Fatal white-out or not, that indication of some belief in some sort of future means we don’t have to go along with the know-it-all pessimism Altman expects us to preen ourselves with. Altman himself is, I think, probably fussing away at his dull feathers but a couple of other options are there if we want to pursue them. 

You could easily see Quinet as dreary nihilism, an existentialist despair that all life can ever be is an arbitrary game of futile savagery in a howling void, and if you live in Kent that might seem like the most obvious interpretation, but St Christopher’s teen Goth poetry isn’t presented as a level-headed observation. Or you could imagine Essex finds a better life, and bless your cotton socks if you do. Or you could take it as a political film, bordering on Marxist, as a metaphor for alienation under capitalist totalitarianism in the freezing shadow of a dead left where the spectre that once haunted Europe is now just a ghost. 

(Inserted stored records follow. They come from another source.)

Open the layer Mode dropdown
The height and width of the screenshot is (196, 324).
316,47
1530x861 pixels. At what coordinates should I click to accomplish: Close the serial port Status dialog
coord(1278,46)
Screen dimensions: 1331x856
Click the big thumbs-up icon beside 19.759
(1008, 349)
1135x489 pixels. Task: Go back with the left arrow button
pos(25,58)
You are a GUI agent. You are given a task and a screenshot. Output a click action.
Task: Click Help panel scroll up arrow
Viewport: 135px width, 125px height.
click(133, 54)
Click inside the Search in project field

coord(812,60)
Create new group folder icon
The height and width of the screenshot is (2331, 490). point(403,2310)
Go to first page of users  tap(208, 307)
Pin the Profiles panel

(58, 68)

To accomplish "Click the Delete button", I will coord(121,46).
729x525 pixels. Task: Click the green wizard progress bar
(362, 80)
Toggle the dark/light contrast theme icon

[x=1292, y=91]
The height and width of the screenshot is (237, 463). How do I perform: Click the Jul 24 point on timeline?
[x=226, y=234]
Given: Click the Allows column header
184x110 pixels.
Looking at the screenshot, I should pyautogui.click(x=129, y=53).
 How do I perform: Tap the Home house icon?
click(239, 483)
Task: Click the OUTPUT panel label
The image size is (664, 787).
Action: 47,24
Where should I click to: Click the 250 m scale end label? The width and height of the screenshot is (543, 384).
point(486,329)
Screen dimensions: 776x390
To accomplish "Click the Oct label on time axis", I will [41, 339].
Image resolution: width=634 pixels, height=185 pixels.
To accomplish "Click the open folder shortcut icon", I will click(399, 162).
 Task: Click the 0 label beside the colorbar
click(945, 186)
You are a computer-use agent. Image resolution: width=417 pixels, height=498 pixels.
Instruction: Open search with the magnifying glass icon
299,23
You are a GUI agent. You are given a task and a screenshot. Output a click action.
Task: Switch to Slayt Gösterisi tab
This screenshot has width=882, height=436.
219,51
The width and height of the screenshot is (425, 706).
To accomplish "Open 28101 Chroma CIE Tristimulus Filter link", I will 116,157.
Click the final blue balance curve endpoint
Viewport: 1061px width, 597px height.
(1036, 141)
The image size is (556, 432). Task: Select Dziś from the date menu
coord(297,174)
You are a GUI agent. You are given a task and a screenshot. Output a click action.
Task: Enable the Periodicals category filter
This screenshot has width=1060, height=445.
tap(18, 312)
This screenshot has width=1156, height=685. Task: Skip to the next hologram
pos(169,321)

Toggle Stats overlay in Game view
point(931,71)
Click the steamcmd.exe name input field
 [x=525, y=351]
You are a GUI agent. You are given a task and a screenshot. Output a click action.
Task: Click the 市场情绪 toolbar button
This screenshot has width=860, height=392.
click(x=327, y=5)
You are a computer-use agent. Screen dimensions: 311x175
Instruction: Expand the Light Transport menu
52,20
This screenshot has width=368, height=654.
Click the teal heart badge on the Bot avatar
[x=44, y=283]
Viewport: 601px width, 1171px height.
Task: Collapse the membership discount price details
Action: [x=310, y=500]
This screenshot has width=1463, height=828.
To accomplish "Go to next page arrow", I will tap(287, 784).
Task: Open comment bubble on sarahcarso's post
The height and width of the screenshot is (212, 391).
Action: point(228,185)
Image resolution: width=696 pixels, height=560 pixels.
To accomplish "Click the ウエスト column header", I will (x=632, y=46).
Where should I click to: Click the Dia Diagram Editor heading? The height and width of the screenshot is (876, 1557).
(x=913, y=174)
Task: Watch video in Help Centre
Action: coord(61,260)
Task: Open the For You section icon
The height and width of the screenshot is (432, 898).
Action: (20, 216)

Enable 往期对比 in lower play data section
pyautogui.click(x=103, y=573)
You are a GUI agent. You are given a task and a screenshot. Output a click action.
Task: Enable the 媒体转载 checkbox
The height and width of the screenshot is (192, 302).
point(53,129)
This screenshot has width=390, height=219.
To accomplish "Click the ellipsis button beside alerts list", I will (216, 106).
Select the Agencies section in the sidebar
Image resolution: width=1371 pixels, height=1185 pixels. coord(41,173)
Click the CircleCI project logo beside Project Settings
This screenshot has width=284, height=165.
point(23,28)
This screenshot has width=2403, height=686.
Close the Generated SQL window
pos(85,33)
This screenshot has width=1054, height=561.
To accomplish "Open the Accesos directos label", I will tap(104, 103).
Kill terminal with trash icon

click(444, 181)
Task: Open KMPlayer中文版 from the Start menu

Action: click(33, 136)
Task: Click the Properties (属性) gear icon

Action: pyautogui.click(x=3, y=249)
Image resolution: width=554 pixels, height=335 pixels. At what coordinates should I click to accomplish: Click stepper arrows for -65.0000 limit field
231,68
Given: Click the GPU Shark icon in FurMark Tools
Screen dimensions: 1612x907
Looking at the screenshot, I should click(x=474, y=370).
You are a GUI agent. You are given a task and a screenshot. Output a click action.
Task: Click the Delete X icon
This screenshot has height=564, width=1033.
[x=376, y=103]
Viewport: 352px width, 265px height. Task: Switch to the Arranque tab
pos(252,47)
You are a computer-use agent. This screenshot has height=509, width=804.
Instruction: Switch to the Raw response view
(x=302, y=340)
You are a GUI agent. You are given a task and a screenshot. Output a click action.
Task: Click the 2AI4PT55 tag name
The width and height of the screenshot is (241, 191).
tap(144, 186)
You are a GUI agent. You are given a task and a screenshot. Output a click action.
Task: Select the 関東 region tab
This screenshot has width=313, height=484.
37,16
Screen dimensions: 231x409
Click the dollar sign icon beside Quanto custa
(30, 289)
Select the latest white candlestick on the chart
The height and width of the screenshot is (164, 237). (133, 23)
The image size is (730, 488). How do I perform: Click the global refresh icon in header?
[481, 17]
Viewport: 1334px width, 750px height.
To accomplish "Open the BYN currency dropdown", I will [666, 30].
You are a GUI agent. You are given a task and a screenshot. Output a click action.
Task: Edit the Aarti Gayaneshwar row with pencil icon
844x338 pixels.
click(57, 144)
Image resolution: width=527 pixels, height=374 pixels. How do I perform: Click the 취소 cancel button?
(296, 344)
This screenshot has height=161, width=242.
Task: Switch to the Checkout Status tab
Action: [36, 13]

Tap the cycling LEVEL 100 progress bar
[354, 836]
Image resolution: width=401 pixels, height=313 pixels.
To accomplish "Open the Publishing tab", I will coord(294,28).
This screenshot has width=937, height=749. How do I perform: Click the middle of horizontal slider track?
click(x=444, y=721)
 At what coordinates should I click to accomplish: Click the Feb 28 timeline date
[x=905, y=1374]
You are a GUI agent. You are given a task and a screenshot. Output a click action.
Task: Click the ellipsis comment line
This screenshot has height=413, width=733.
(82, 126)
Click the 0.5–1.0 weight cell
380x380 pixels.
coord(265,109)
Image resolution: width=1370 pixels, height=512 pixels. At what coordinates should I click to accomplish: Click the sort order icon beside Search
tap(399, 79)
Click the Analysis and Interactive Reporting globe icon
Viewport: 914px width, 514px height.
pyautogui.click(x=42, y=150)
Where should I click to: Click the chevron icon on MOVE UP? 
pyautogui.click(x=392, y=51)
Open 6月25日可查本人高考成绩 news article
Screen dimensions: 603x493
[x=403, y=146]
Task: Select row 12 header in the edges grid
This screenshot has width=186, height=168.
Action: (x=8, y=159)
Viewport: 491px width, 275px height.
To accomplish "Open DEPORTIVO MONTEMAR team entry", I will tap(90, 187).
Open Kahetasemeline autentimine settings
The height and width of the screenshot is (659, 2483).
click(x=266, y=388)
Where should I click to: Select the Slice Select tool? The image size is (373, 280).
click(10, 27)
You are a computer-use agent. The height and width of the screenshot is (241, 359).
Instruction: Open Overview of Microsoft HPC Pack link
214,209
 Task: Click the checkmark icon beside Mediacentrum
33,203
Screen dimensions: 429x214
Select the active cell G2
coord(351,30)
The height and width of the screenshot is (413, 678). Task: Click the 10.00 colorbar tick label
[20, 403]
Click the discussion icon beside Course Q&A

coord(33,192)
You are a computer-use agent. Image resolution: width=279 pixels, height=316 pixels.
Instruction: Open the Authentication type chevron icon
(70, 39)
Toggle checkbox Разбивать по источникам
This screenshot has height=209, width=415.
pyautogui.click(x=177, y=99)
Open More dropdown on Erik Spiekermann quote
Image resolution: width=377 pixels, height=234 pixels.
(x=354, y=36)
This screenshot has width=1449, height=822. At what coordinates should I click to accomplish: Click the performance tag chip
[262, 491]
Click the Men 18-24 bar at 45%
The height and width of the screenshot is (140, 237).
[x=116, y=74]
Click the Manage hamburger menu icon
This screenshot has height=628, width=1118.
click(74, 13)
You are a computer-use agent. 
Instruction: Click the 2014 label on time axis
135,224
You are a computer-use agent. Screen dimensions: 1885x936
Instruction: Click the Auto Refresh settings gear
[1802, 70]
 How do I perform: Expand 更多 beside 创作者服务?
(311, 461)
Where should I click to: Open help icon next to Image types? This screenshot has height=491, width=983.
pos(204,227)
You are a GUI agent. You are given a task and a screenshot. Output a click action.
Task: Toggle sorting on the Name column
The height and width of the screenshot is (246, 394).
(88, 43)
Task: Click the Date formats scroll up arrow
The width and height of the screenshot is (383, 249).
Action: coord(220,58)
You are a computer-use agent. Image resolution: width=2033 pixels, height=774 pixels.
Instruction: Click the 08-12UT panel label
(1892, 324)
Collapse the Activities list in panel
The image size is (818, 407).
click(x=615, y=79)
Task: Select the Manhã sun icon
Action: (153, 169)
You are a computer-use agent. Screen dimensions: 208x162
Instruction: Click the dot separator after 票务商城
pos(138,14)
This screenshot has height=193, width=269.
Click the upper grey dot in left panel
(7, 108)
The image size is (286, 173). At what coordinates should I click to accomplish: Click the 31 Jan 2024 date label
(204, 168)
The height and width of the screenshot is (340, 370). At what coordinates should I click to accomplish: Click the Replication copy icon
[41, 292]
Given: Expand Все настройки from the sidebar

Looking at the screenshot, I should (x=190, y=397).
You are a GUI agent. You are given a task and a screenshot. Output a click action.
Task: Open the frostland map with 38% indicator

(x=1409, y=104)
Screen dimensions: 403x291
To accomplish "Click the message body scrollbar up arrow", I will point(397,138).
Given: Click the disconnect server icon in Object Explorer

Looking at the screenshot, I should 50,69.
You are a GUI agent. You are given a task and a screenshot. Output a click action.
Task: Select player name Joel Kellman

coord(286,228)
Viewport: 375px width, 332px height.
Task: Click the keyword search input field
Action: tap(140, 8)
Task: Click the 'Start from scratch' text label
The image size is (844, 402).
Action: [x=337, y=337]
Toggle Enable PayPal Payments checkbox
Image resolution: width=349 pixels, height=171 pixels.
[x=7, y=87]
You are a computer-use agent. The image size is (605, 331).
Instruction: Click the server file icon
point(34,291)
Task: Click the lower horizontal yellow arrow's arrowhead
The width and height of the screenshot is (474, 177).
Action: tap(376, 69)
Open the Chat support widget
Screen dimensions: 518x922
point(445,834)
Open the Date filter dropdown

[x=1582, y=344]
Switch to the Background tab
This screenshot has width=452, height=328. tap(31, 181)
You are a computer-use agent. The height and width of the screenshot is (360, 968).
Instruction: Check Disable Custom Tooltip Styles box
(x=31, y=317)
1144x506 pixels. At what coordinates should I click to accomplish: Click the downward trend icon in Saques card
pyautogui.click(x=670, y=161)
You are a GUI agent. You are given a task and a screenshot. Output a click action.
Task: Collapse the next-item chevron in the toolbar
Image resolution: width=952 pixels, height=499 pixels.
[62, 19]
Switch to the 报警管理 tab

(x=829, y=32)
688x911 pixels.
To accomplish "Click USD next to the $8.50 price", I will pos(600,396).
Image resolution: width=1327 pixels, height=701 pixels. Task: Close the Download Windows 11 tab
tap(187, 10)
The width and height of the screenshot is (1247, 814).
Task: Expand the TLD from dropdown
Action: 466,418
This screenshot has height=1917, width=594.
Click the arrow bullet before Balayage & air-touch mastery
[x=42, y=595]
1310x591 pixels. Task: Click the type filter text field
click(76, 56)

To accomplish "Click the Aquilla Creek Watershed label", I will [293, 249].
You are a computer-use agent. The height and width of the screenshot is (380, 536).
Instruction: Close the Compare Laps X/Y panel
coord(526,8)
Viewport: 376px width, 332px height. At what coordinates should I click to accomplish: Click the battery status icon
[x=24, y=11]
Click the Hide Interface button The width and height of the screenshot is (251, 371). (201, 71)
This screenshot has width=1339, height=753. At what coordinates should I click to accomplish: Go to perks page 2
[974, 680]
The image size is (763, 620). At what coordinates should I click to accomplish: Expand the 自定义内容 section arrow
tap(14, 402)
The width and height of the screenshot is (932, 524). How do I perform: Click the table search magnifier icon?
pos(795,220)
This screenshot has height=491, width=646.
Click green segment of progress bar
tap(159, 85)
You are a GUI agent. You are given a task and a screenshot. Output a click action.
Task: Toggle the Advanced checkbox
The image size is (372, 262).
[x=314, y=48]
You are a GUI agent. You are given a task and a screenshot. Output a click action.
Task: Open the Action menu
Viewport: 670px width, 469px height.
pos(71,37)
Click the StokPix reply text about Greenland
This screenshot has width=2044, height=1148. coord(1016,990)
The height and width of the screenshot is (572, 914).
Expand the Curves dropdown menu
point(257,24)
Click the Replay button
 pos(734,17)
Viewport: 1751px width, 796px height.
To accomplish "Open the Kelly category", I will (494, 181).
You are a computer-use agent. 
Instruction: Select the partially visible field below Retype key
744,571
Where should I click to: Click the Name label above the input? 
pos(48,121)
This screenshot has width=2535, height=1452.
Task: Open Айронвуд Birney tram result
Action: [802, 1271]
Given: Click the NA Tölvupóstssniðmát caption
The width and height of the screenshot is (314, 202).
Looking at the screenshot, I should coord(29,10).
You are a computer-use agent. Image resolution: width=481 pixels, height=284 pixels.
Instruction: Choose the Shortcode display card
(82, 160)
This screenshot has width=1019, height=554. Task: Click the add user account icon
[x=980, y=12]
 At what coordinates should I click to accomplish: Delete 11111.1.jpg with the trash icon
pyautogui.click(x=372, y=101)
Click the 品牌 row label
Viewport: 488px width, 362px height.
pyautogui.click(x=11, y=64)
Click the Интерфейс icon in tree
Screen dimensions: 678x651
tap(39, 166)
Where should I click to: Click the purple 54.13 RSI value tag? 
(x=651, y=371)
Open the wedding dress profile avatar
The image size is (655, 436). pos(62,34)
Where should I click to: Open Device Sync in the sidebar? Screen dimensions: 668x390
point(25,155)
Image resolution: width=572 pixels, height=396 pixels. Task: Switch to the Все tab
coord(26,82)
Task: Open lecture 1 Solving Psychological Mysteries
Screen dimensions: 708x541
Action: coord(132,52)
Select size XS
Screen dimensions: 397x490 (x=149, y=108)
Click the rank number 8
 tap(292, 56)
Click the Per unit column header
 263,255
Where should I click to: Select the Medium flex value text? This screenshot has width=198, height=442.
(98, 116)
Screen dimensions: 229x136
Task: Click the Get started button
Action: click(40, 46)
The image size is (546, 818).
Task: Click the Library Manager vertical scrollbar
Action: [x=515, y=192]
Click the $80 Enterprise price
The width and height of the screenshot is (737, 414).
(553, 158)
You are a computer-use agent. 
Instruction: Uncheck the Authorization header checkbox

A left-wing take on Quintet would mean thinking of it as a negative example; like Threads a few years later, it explores what a morally emaciated world looks like with no social connections, with no clear sense of the past, with no prospects of change for the better – shuffling round an empty shabby city, playing a stupid lethal game just to trick themselves out of suicide. Their meaninglessness is our meaningless existence without class consciousness. It’s too late for them, and it’s sort of too late for us if the only choice is to push on regardless. You wish you could argue back, and say it’s not too late, and this isn’t helping things, Mr Altman; and you’d be right to do it, by all means, but I’d say he’s clearly right to feel less than buoyant.